» MATERIAL PROVIDED
##############################

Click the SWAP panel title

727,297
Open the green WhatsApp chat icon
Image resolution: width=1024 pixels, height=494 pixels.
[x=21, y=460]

##############################

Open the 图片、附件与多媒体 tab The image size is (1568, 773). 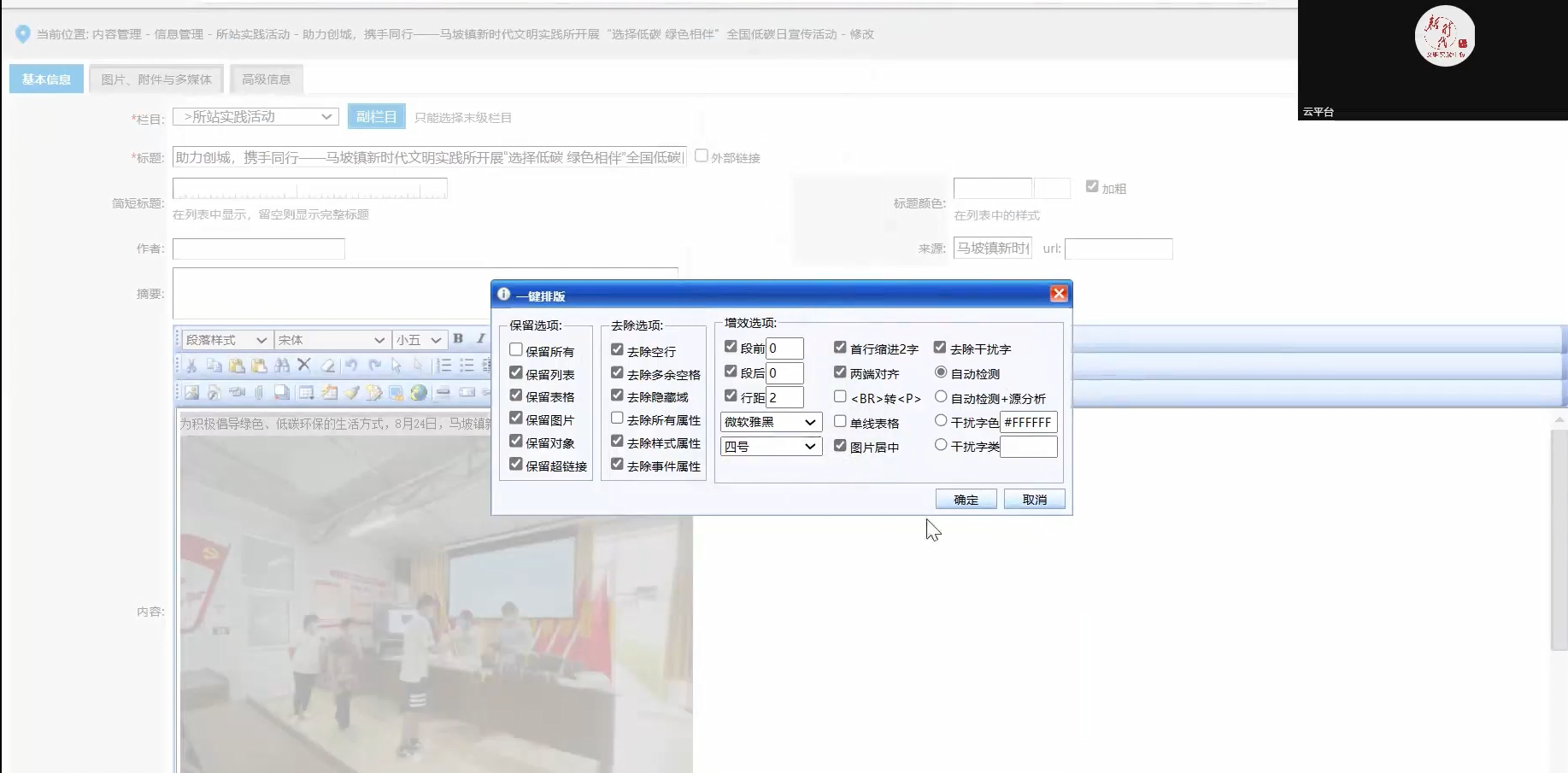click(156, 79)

##############################

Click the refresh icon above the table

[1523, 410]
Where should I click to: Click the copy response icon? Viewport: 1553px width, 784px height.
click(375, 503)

##############################

» PROBLEM STATEMENT
Express the records as a two-column CSV with the header instruction,location, one row per record, starting at the line containing "Click the refresh icon above the table" and stopping after the line containing "click(375, 503)". Put each record's text under instruction and its answer under location, enclose every field in double quotes, and replace line breaks within a field with spaces.

» CORRECT RESPONSE
instruction,location
"Click the refresh icon above the table","[1523, 410]"
"Where should I click to: Click the copy response icon? Viewport: 1553px width, 784px height.","click(375, 503)"